TASK DIRECTIONS: Among the lines of the records, find all that carry the word "computer" and copy them.

RECORDS SUPPLIED:
Content starts

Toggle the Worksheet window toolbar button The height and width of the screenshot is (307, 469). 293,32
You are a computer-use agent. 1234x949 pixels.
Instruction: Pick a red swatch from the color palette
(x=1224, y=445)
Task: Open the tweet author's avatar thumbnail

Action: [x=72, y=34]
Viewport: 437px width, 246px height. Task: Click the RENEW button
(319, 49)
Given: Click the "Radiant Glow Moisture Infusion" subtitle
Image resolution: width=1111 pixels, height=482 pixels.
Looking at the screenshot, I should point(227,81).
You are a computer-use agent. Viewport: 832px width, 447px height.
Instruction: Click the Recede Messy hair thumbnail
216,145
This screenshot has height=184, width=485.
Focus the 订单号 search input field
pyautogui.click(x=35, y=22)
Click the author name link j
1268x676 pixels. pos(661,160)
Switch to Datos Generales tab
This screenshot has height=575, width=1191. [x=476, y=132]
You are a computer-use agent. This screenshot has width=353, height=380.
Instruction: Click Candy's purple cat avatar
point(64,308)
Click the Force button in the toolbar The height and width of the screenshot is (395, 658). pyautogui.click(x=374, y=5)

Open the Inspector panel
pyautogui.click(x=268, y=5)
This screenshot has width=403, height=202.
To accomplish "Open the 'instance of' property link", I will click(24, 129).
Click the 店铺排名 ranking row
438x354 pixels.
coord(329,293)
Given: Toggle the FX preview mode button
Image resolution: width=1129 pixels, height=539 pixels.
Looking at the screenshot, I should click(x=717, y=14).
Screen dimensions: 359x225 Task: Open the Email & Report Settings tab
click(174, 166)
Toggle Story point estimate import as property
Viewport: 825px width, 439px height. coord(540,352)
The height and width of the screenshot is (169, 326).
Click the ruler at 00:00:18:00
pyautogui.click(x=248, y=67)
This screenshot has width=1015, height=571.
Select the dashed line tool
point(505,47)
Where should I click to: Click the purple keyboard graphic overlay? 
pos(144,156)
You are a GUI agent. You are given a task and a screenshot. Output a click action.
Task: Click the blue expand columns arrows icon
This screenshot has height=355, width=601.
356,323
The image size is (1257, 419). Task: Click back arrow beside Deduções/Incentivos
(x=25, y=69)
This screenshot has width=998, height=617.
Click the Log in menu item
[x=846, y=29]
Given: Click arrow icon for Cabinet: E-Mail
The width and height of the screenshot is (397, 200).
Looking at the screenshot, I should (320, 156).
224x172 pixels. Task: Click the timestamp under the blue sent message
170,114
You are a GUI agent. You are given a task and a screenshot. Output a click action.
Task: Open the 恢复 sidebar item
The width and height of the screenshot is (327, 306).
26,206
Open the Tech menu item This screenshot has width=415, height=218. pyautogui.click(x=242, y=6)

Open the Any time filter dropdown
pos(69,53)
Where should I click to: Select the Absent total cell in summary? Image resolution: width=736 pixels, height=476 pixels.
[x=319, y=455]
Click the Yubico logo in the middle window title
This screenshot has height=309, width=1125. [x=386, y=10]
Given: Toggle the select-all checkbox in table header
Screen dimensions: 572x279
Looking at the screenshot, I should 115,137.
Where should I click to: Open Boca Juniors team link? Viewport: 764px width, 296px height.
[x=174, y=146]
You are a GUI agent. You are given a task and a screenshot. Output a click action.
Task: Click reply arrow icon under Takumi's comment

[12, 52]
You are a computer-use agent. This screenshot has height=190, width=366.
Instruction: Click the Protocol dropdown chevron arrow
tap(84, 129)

Content ends

OUTPUT:
You are a computer-use agent. 1234x949 pixels.
You are a computer-use agent. Viewport: 832px width, 447px height.
You are a computer-use agent. This screenshot has width=353, height=380.
You are a computer-use agent. This screenshot has height=190, width=366.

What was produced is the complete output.